Мама улетела к тете Жене недели на две. Слава богу.
…
Любовь фрау Клейст
По оставленному сорок три года назад завещанию все имущество, принадлежавшее Францу Клейсту, в случае смерти последнего, переходило к его жене, Грете Клейст, урожденной Вебер, а в случае ее смерти — к родным трем племянникам Франца, их детям и внукам.
Из всех этих родственников уцелела только одна, самая младшая племянница, с двуми детьми подросткового возраста. Она-то и приехала из Мюнхена, сокрушаясь, что похороны приходятся на третий день Рождества, и очень — судя по ее замаслившимся глазам — радуясь получению наследства.
Вернувшись домой и коротко рассказав Полине, как именно произошла смерть, Алексей, нахмуренный и притихший, прошелся по саду, потрогал рукою замерзшие флоксы.

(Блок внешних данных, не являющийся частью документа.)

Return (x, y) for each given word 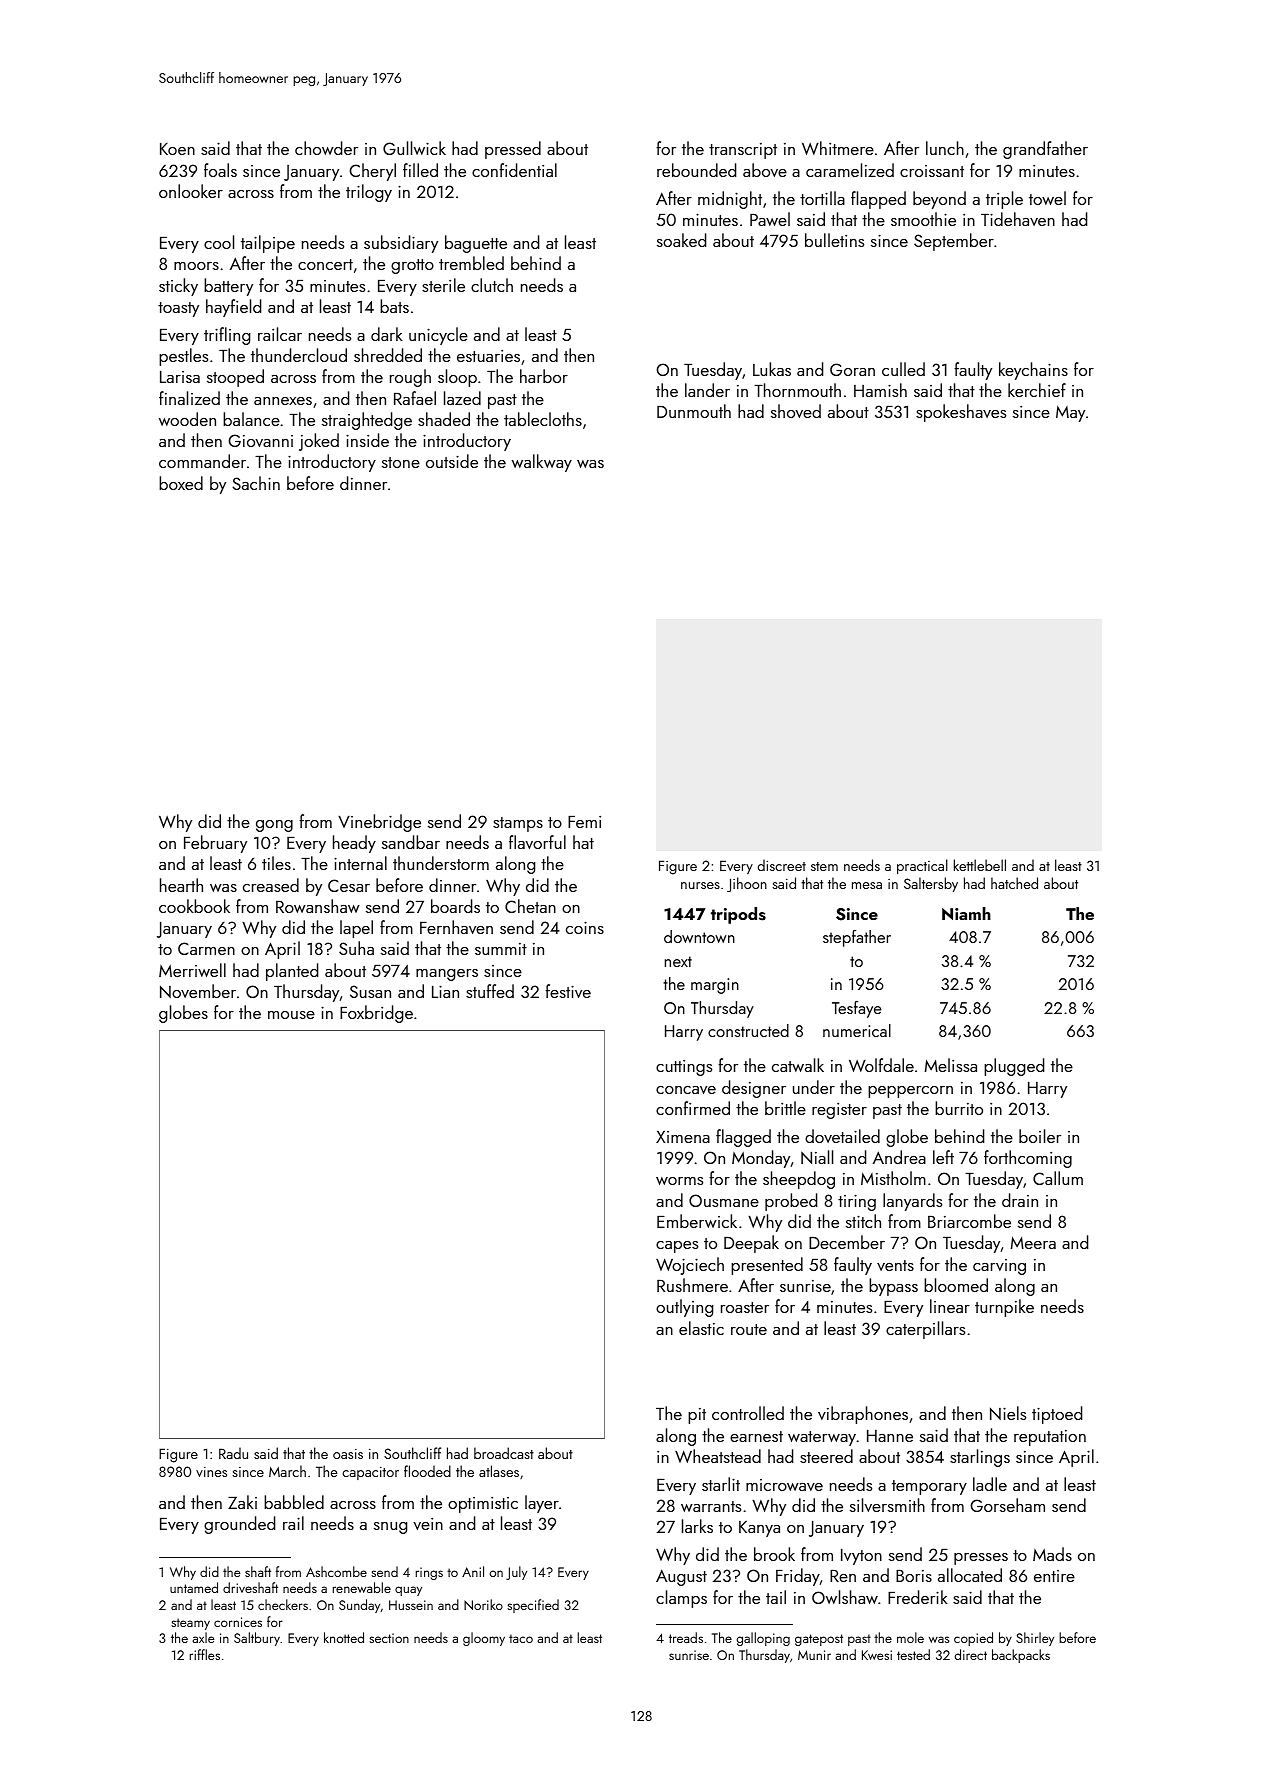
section (389, 1638)
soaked (681, 240)
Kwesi (877, 1655)
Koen (177, 149)
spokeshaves (961, 413)
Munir (814, 1655)
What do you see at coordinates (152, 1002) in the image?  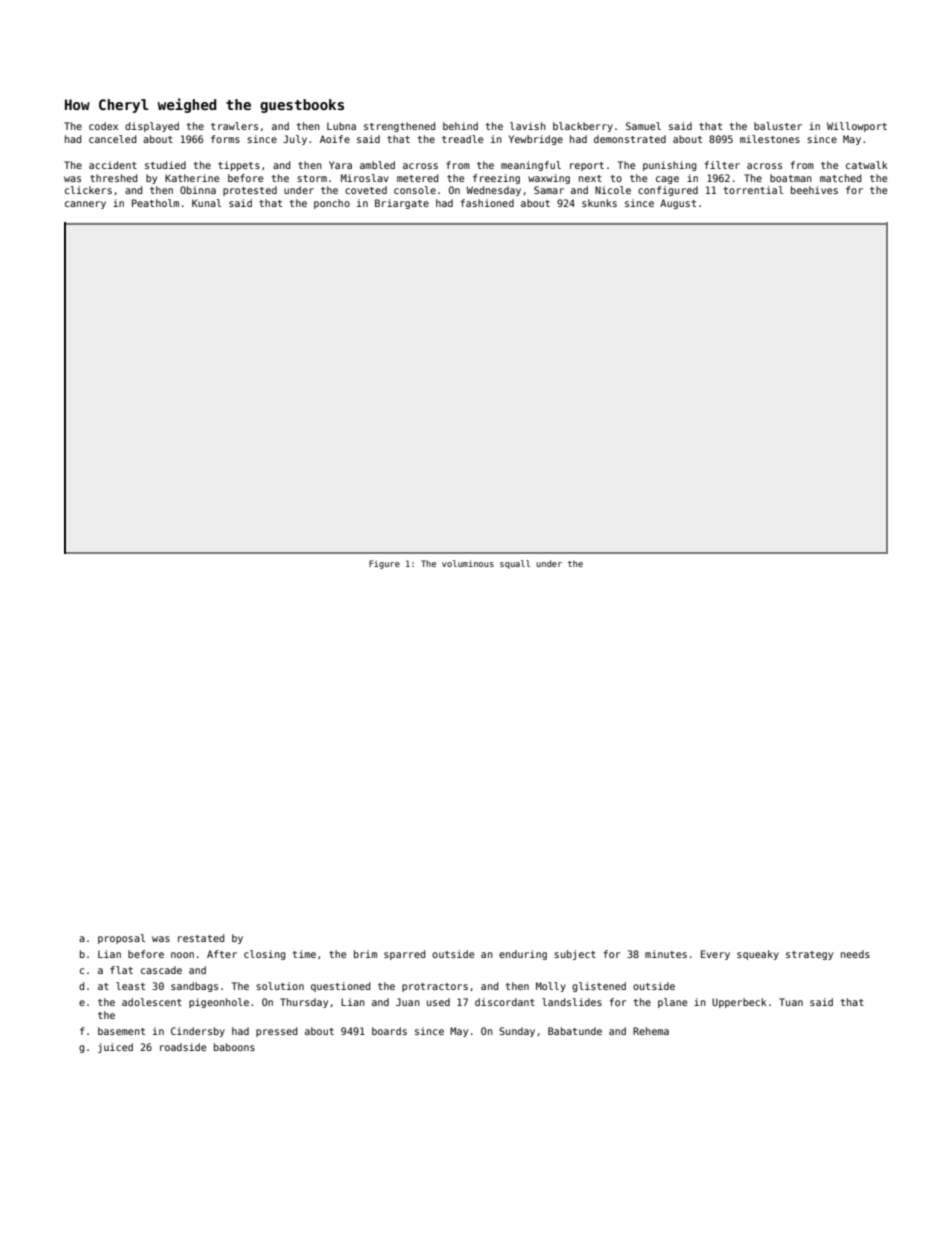 I see `adolescent` at bounding box center [152, 1002].
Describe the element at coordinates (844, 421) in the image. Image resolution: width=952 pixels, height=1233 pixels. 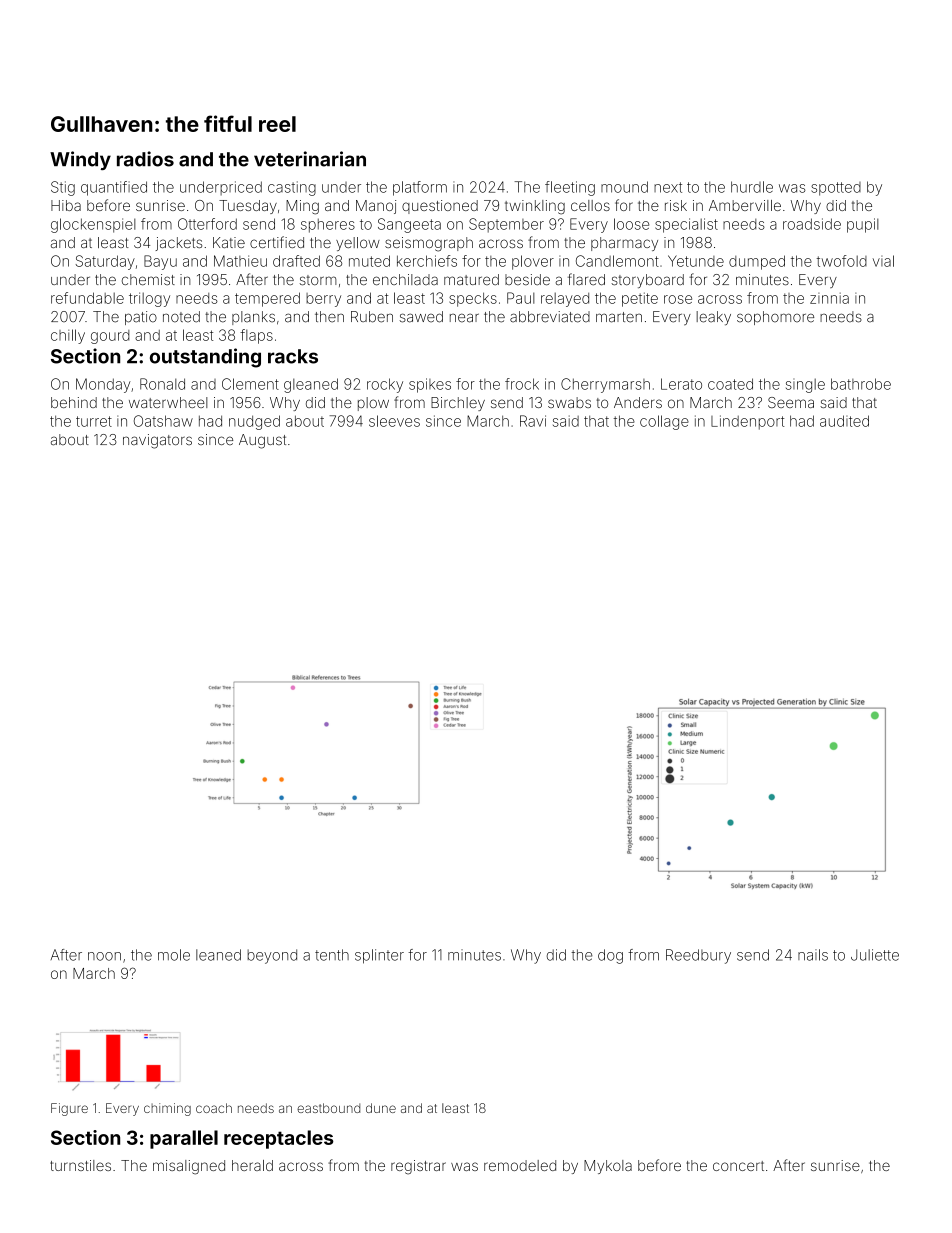
I see `audited` at that location.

Из сточной трубы торопливо стекала вода, и звук был таким, словно это журчал ручеек в неизвестном ущелье или (что неожиданно пришло ему в голову!) слегка клокотал голос бедной старухи, которую вскоре должны хоронить.
После всех его потерь — не говоря о потери Любочки — Алексей не должен был как-то особенно думать о своей квартирной хозяйке, но он почему-то думал о ней, и ему вспоминалось одно и то же: их приезд в этот дом на острове — самые первые минуты, — когда она сбросила пальто, и он посмотрел на ее отражение в зеркале.
Никогда в жизни он не встречал ни на одном человеческом лице такого сильного стыда. Тогда он удивился, хотя сразу же забыл об этом, но теперь, заново возвращаясь ко дню, когда он нашел фрау Клейст, лежащую на полу с огненно-красным запрокинутым лицом и неловко раздвинутыми старческими коленями, заново поражаясь тому, как нарядно она была одета (вернее сказать, не одета, потому что узенький серебряный пиджачок был напялен на черное кружевное белье и не застегнут), Алексей начал чувствовать странное беспокойство, словно в их путешествии на зимний остров и в ее смерти осталась целиком обращенная к нему стыдливая, очень неловкая тайна.
Он помнил, как его поразило тогда это кружевное белье, из-под которого вываливались ее сухие, белые, словно бы алебастровые ноги, похожие на отбитые ноги статуи в парке культуры, и он, подбежав, приподняв ее с пола, увидел так близко их твердые кости, которые были, как будто в бумагу, завернуты в тонкую кожу.
Он знал, что не имеет права додумывать свои подозрения до конца, поскольку теперь, когда ее нет на земле, нельзя оскорблять ее ищущей тени и этой в незримость летящей души своими ничтожными, стыдными мыслями.
Небольшая красная птица, название которой всегда выскакивало из его памяти, лукаво склонив свою пеструю, очень нарядно украшенную высоким хохлом головку, спрыгнула на подтаявший, тонкий слой снега и начала что-то склевывать с него. Он подошел ближе, и птица не только не испугалась его, а, напротив, метнув своим черно-сияющим глазом, начала еще энергичнее и деловитее работать клювом. Потом, подпустив его на расстояние вытянутой руки, она вдруг вспорхнула на дерево и застыла на нем, по-прежнему не уводя с него взора. Алексей смотрел на эту красивую красную птицу, но мысленно видел умершую: черное кружевное нарядное белье, воспаленное лицо в золоте крашеных волос и особенно ее длинную, как будто бы птичью шею с блестящим большим, спелым жемчугом.
Он услышал, как Полина зовет его в дом, и поразился тому, что ее голос не только не вызывает в нем отвращения, как раньше, но он невольно радуется, что она так просто зовет его, как будто совсем ничего не случилось: ни этой измены, ни смерти старухи.
Случилась, наверное, любовь. Которая ни от чего не зависит. И нужно смотреть на нее, как на птицу. Пускай и она доклюет свои зерна.